Mops looked at me. “He made me laugh. He made me smile, made me want to be a better person. Sometimes I would look at him and my heart would literally hurt because I loved him so much and I didn’t know how to contain it, what to do with it. I wanted to protect him and scream at him all at the same time. And he put up with me, which helped.” She winked at me.
“What happened?” I asked. They’d stopped living together when I was seven. And while there had been love, there’d also been a whole lot of anger.
There was a lifetime in her sigh. “We stopped being good for each other. Life tore us down, and we couldn’t even put ourselves back together, much less each other. It was nobody’s fault, but we were both to blame. I never stopped loving him, but I pulled myself out of that hole we’d climbed into, and he wouldn’t even try.” She got up to flip the squash and spoke with her back to me. “Pops wouldn’t let me help him.
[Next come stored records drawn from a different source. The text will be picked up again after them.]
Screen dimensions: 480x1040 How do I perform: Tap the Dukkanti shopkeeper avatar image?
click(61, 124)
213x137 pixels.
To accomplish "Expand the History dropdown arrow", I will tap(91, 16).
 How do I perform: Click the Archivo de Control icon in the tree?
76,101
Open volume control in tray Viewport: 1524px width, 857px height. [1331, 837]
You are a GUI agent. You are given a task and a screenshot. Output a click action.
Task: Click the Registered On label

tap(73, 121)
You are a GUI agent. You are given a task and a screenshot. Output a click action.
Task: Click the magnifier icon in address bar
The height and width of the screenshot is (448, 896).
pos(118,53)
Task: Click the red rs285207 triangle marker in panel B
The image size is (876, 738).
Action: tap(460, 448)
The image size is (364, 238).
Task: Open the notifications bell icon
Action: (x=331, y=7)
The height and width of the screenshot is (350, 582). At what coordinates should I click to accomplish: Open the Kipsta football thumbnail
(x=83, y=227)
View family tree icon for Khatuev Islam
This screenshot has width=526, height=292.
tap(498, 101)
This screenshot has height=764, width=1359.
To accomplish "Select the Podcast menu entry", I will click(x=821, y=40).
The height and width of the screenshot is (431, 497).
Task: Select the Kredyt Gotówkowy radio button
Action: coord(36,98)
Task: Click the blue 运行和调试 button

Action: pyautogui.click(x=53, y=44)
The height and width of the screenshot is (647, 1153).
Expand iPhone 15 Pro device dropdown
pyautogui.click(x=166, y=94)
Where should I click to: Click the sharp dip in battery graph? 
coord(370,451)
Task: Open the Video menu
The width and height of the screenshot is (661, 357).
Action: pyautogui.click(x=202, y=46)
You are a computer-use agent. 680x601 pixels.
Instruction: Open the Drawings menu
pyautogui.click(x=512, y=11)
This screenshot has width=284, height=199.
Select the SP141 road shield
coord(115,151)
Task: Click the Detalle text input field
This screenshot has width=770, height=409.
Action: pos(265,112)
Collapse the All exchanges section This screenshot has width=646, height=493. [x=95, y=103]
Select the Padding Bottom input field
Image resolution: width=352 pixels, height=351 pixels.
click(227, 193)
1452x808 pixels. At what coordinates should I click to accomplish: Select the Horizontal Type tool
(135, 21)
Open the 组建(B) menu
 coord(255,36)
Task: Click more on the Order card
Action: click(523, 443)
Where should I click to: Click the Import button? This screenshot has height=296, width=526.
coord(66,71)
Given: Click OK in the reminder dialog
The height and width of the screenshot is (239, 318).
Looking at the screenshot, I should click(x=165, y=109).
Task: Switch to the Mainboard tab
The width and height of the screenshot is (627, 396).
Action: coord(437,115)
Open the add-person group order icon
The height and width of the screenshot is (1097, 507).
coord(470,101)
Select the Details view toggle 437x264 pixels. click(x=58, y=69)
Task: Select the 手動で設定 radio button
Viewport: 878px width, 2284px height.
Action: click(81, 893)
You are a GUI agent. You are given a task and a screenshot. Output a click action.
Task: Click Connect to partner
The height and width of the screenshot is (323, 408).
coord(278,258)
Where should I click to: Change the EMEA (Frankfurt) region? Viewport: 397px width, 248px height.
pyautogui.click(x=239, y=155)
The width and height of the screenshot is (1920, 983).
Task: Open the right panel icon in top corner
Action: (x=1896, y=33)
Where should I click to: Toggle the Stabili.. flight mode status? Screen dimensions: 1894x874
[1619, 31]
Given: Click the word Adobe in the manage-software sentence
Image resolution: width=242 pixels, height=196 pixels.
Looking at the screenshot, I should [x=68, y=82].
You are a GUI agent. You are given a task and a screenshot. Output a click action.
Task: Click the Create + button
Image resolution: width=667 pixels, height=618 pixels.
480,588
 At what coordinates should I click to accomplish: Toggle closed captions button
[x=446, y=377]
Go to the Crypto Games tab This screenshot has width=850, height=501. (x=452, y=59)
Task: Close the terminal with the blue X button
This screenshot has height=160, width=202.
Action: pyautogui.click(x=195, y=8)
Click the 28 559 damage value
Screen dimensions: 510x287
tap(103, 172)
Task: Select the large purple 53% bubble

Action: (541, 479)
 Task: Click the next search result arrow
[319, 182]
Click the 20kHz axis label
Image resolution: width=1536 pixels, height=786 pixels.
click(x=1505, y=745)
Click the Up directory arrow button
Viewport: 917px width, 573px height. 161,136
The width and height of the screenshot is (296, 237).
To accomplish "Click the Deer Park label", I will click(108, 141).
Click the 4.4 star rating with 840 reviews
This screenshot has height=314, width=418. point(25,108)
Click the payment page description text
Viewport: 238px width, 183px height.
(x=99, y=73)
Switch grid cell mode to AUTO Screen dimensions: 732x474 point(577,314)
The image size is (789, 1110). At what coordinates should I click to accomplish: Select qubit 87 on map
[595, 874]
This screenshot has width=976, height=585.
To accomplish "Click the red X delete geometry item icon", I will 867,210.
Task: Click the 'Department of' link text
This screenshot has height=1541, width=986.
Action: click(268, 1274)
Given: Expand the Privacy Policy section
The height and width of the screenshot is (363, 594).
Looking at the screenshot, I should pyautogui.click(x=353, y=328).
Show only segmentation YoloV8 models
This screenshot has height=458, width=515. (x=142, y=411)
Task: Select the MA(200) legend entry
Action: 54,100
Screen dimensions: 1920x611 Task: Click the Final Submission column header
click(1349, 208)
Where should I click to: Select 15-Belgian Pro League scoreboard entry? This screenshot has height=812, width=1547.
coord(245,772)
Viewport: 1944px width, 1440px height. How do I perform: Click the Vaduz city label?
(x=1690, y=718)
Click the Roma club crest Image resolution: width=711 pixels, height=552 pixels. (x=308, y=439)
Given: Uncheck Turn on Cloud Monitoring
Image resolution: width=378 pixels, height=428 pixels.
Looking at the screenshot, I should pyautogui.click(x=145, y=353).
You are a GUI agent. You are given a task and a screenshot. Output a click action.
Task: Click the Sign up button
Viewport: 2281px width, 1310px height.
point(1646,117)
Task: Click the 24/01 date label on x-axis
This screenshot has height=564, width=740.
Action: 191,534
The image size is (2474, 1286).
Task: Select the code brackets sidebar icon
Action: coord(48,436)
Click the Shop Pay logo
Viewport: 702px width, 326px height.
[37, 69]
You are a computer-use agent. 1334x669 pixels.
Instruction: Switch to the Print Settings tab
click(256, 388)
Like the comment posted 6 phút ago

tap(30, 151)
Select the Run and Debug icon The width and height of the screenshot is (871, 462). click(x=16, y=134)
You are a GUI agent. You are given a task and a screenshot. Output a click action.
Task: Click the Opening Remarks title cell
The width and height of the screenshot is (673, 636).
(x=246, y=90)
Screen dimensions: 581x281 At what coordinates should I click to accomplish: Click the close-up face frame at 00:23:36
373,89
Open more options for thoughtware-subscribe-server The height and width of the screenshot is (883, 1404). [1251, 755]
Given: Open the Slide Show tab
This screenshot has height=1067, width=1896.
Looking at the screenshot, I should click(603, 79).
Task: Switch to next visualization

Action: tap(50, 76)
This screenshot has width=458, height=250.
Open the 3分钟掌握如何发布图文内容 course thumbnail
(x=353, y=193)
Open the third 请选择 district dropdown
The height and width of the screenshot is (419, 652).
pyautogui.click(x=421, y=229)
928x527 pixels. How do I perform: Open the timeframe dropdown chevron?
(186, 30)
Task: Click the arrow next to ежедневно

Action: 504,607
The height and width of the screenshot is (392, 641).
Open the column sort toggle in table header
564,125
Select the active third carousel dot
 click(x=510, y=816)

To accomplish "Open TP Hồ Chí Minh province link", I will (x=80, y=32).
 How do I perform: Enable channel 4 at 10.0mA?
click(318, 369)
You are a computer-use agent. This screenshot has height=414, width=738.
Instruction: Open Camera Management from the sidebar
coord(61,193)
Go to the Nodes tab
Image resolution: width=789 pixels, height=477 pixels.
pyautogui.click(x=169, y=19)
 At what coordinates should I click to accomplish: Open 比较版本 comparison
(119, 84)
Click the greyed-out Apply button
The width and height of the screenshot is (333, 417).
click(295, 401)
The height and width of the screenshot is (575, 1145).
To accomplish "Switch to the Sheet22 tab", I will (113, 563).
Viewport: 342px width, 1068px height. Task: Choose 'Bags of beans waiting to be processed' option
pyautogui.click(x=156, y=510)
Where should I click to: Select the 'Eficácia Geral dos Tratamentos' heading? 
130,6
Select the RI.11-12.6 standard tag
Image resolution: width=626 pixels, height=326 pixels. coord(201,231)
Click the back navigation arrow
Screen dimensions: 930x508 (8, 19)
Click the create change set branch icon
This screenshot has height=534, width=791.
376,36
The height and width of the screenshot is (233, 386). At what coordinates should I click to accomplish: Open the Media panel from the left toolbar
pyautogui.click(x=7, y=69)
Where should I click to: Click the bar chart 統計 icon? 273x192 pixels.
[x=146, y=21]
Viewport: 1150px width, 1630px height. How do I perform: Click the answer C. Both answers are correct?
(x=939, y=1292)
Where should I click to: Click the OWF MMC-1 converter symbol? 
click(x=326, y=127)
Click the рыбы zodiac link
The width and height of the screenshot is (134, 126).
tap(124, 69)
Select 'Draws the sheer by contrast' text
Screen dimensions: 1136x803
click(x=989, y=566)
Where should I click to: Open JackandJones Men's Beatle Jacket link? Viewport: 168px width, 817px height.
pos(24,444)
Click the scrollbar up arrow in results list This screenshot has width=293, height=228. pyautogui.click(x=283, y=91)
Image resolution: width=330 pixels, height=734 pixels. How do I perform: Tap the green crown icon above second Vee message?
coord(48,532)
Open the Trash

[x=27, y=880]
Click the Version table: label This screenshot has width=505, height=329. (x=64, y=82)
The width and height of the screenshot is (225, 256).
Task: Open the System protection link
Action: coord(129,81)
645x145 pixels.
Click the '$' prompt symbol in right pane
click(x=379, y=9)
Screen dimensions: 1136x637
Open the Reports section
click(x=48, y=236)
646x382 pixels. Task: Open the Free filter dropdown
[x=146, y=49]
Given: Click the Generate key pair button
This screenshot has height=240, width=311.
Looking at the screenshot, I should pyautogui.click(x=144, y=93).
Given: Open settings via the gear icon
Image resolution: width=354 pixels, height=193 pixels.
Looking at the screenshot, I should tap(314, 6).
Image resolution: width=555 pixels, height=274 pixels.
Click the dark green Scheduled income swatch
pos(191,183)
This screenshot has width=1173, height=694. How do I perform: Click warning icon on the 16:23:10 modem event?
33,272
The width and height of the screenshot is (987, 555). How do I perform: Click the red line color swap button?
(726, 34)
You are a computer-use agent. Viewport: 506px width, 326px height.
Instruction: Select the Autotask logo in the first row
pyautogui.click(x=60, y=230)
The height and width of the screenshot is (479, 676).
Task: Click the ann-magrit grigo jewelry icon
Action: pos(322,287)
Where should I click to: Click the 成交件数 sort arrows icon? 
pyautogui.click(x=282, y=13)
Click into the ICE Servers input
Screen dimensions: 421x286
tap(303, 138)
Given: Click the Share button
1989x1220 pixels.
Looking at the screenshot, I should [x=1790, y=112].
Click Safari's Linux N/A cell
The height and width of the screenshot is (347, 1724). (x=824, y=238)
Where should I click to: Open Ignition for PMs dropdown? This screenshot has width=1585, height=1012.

I couldn’t live with him. I refused to watch him destroy himself and take me down in the process.”
Exactly. I loved my mother, but if her drinking kept getting worse, she was going to ruin both our relationship and our futures.
“Your mother never forgave me for moving out. My heart wanted to stay with him, but my head wanted to stay sober. I knew I couldn’t have both.”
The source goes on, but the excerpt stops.